WORK INSTRUCTION
In the entries that follow, the first line to write out is the one containing "The height and width of the screenshot is (490, 634).", and the last is the one containing "The height and width of the screenshot is (563, 1024).". Reproduce that stretch exactly, with nothing before or after it.

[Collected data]
----------
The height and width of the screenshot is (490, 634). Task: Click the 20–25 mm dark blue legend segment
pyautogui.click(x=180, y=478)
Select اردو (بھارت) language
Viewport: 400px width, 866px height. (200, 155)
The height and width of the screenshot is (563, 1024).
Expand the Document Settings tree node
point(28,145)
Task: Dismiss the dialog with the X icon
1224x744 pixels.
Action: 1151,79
----------
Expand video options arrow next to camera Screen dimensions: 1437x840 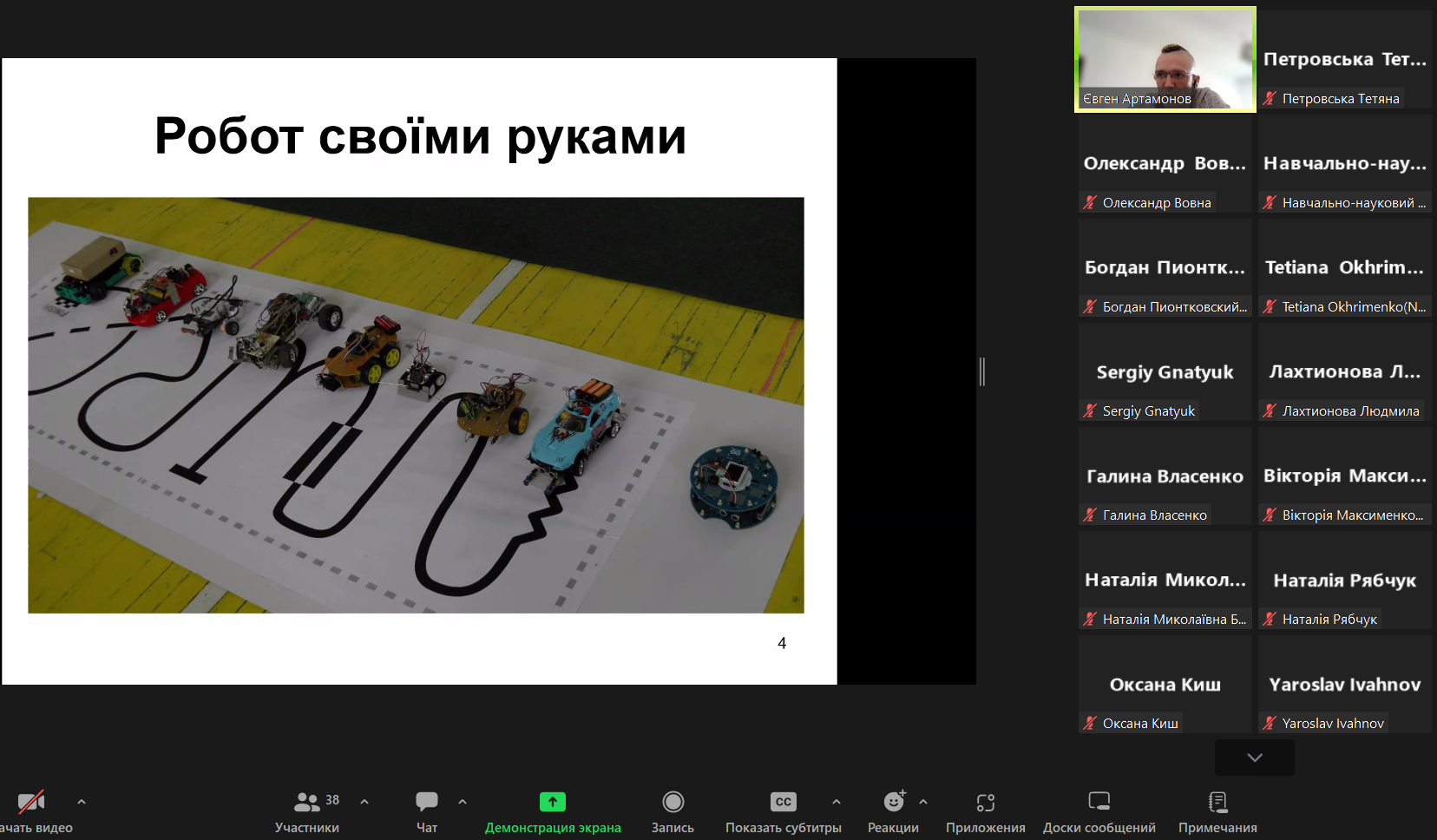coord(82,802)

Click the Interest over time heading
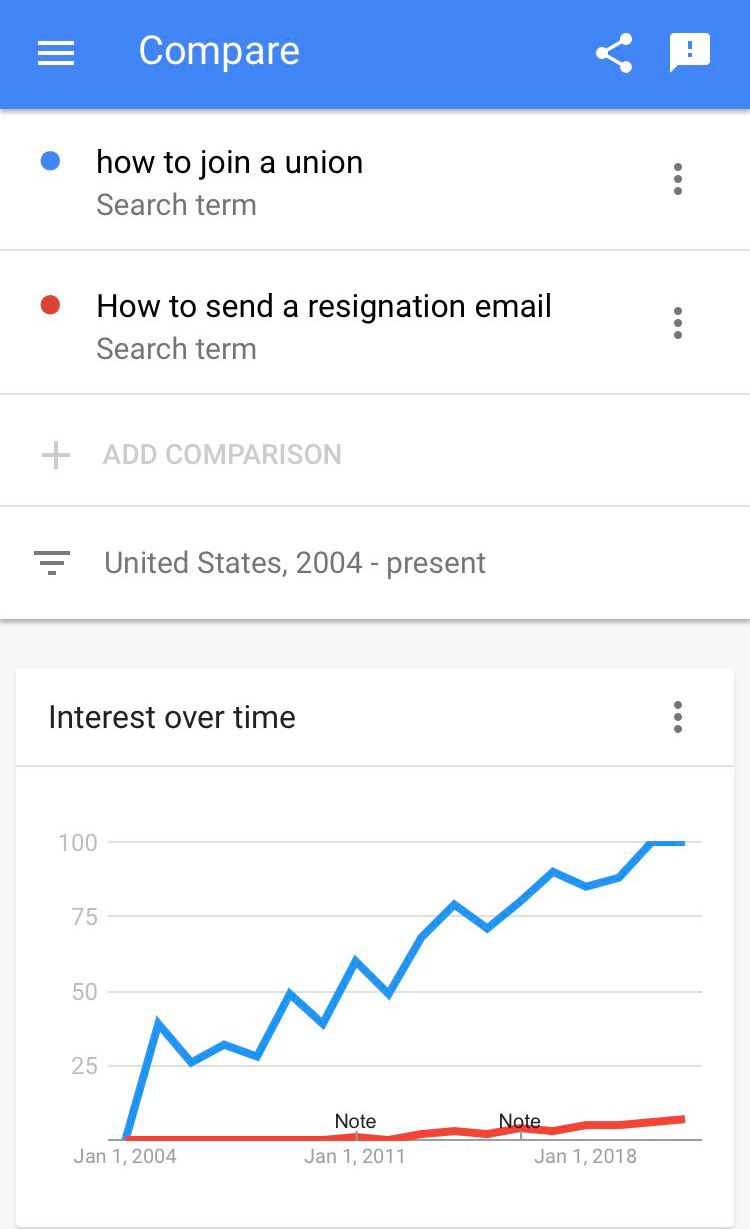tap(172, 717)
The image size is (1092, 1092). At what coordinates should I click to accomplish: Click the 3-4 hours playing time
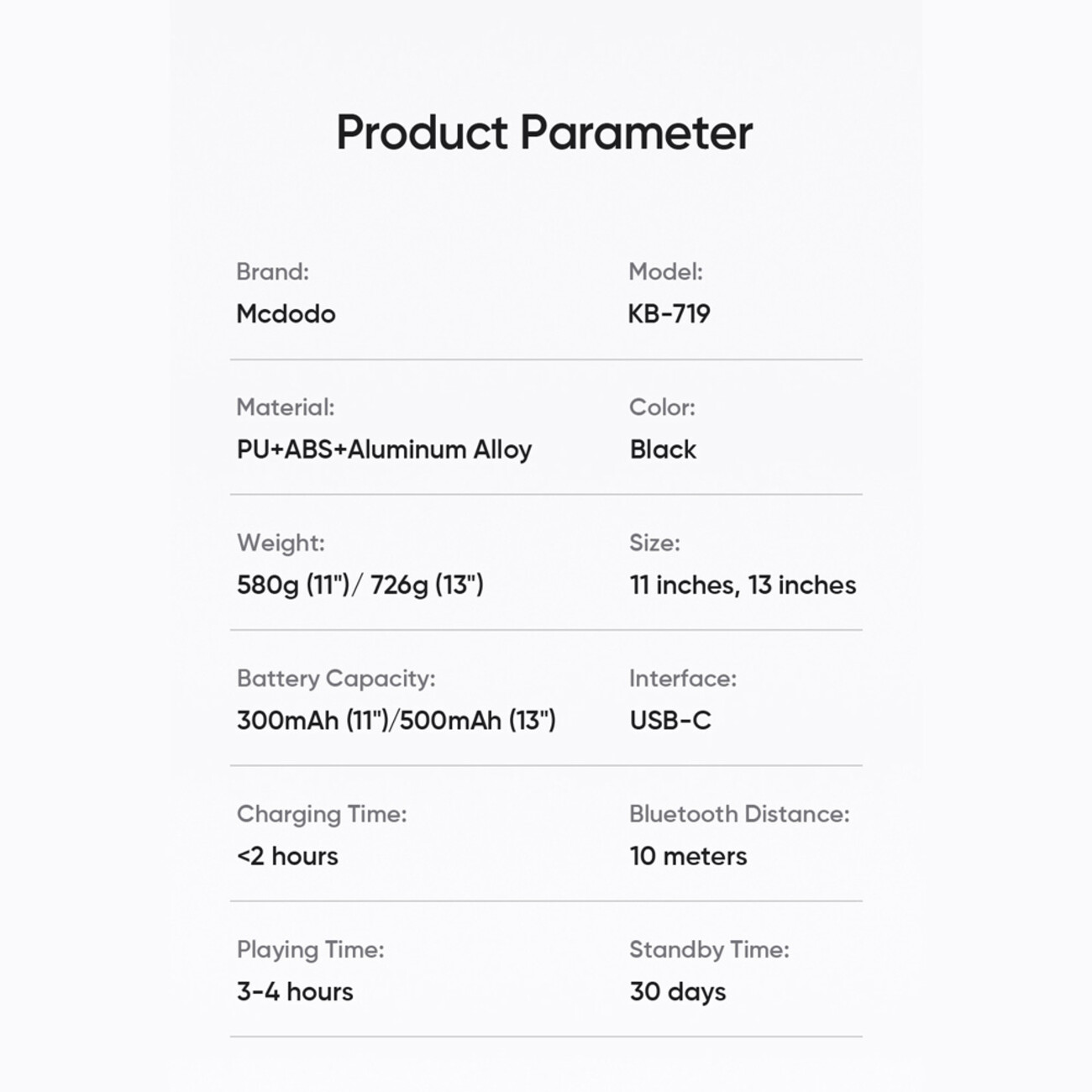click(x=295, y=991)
----------
RESPONSE FOR THIS EXERCISE
The height and width of the screenshot is (490, 634). Task: Click the 20–25 mm dark blue legend segment
pyautogui.click(x=180, y=478)
Select اردو (بھارت) language
Viewport: 400px width, 866px height. (200, 155)
The height and width of the screenshot is (563, 1024).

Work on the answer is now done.